Deswegen fällt an dieser Stelle Ihre wohlgehütete Maske. Im Übrigen gilt das auch für die SPD. Wenn Herr Caroli jetzt davon spricht, es gehe dabei um das Grundverständnis von Demokratie, kann ich Ihnen nur eines entgegenhalten: Zur Demokratie gehört auch, dass man sich beispielsweise im internationalen Bereich an Verträge hält. Was Sie hier deutlich gemacht haben – dass Sie nämlich glauben, aufgrund des Amsterdamer Vertrages könnte man so handeln, wie das jetzt die 14 EU-Regierungschefs gemacht haben –, zeigt, dass Sie entweder den Amsterdamer Vertrag nicht kennen oder ihn aber vorsätzlich missachten wollen.
Da gibt es im Artikel 7 ganz klare Prozeduralien, aber um die schert man sich gar nicht. Man setzt sich darüber hinweg, man stellt einfach etwas fest – das ist die klassische Vorverurteilung – und meint dann, sozusagen den moralischen Anspruch zu haben, so zu handeln, wie wir das hier gesehen haben.

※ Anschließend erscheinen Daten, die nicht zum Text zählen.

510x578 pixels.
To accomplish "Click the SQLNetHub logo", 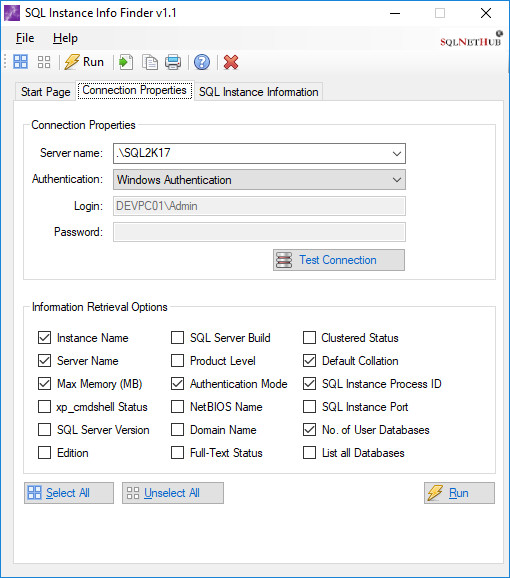I will point(471,39).
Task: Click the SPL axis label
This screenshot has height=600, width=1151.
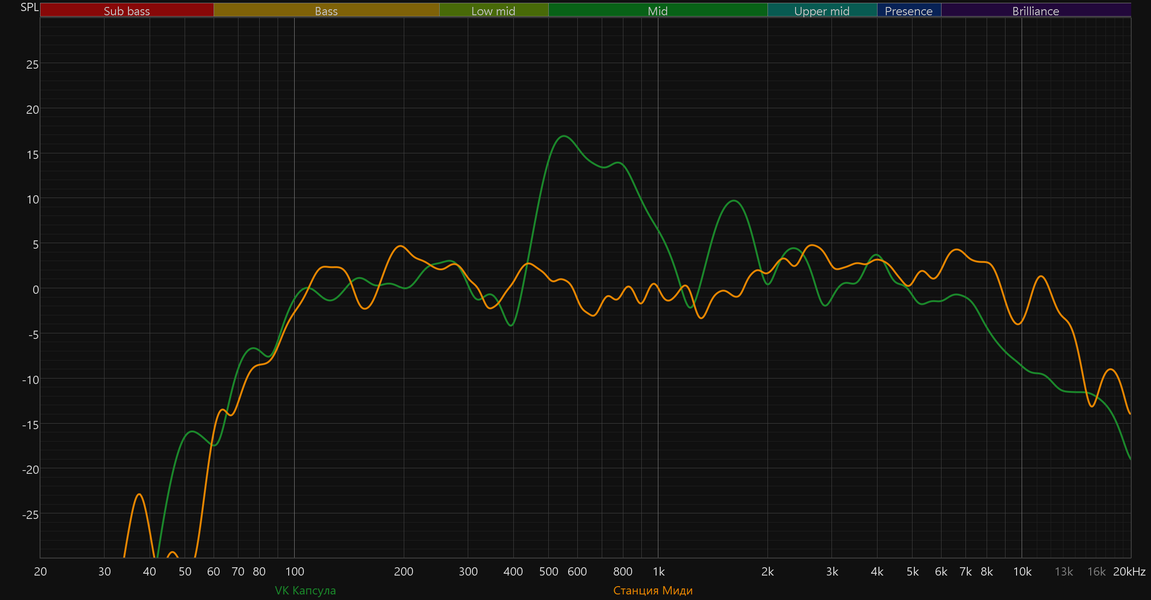Action: (29, 7)
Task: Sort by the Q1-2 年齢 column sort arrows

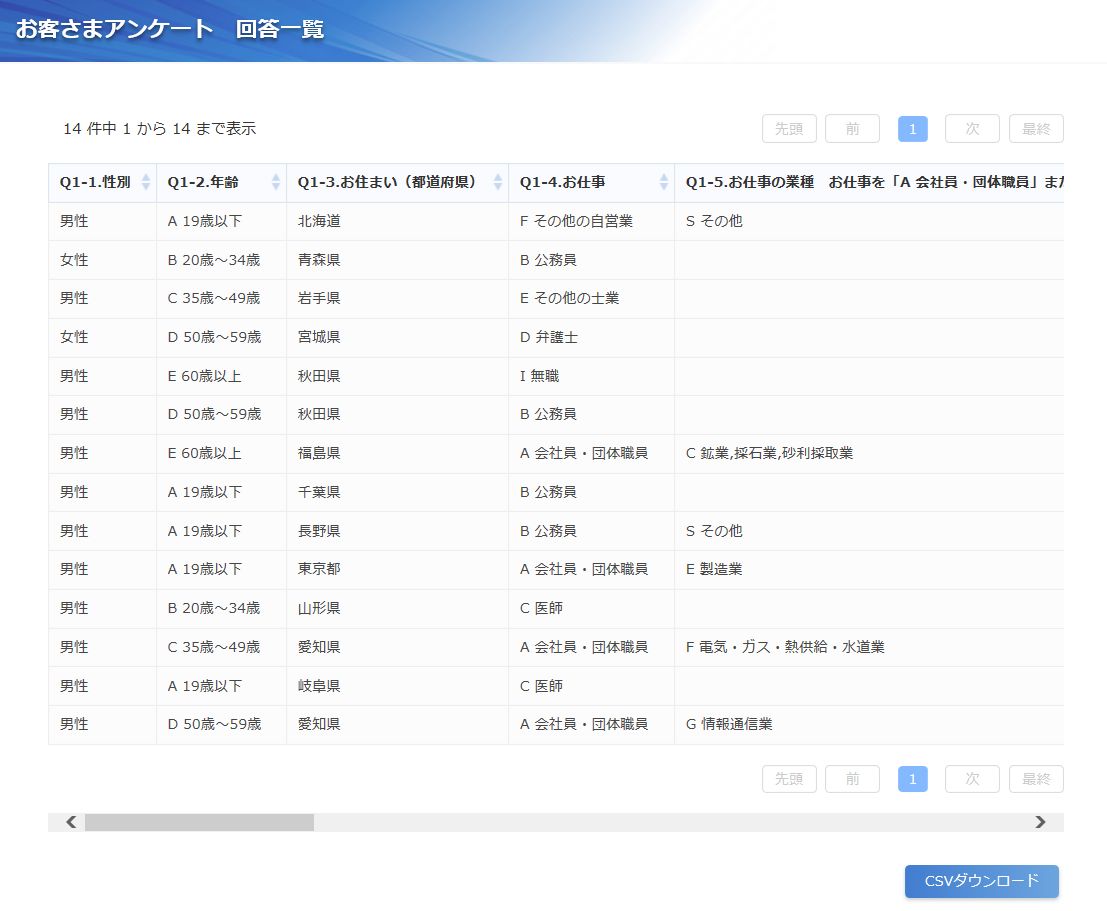Action: click(276, 182)
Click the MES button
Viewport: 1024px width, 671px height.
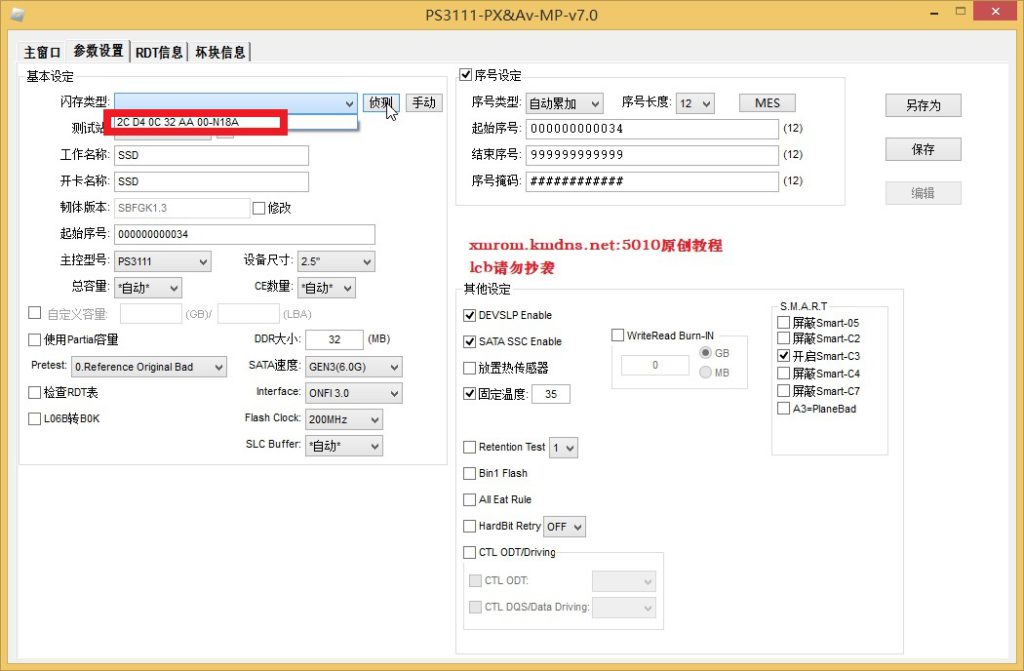click(767, 103)
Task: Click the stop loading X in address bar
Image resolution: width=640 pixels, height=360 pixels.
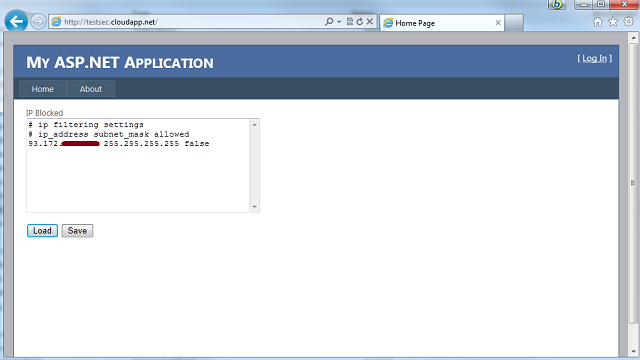Action: coord(370,22)
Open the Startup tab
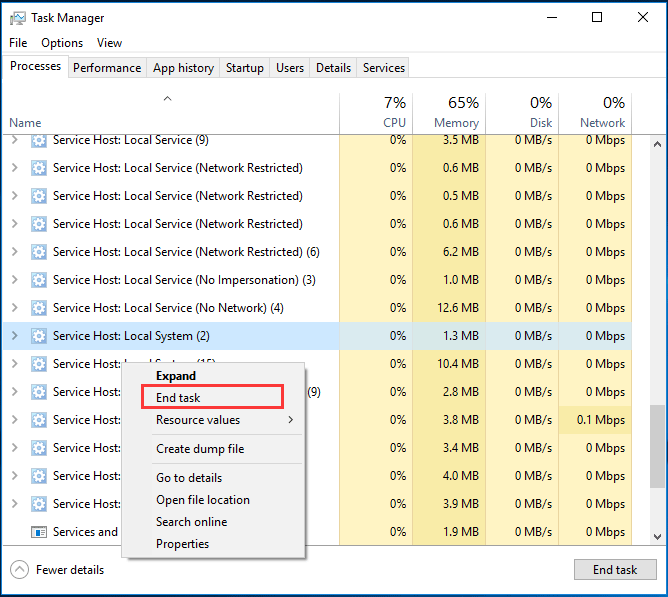The image size is (668, 597). pos(245,68)
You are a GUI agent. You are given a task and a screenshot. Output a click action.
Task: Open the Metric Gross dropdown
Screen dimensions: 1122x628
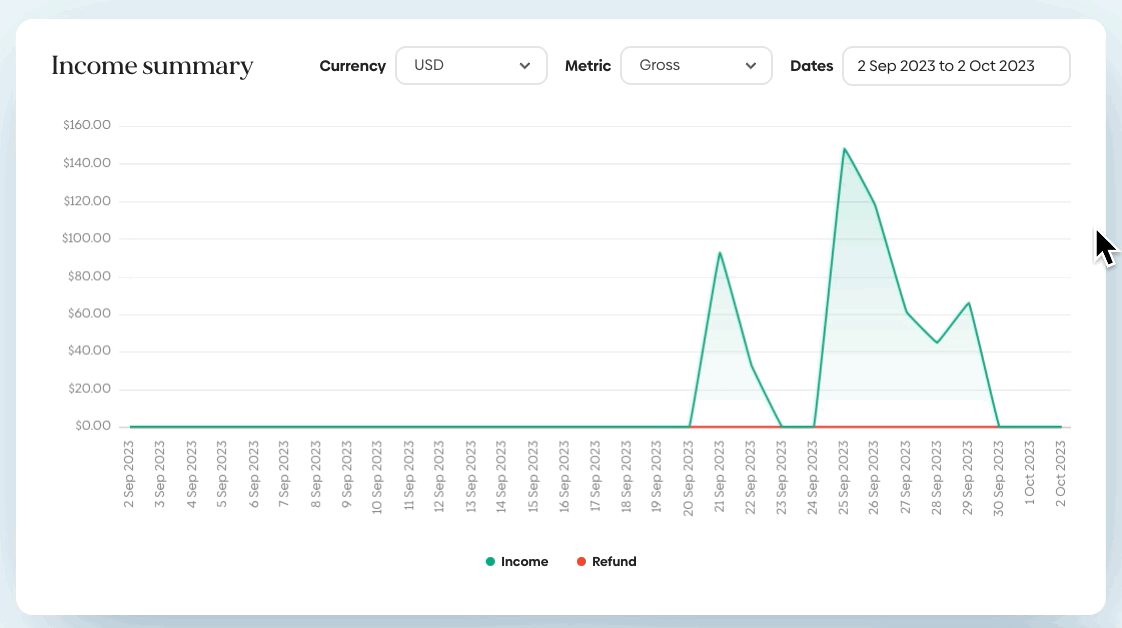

Ich will an dieser Stelle nur eines festmachen. Es ist wirklich so – ich zitiere mit Erlaubnis des Herrn Präsidenten aus der heutigen „Welt“ –, wie es Michael Wolffsohn sehr zutreffend heute zu Haider formuliert hat:
Die Dummheit seiner Gegner macht mir Sorgen – und deren Heuchelei. Das demokratische Österreich wird von der EU boykottiert. Hofiert werden aber gleichzeitig Diktatoren wie Iraks Saddam Hussein, besonders von Frankreich; Libyens Gaddafi von Italien; oder die iranischen Mullahs von fast allen Europäern, obwohl Teheran den Friedensprozess in Nahost durch Morde torpediert.
Sehen Sie, das ist das Problem. Die doppelte Moral. Die wollen wir hier deutlich machen, und das muss offen gelegt werden.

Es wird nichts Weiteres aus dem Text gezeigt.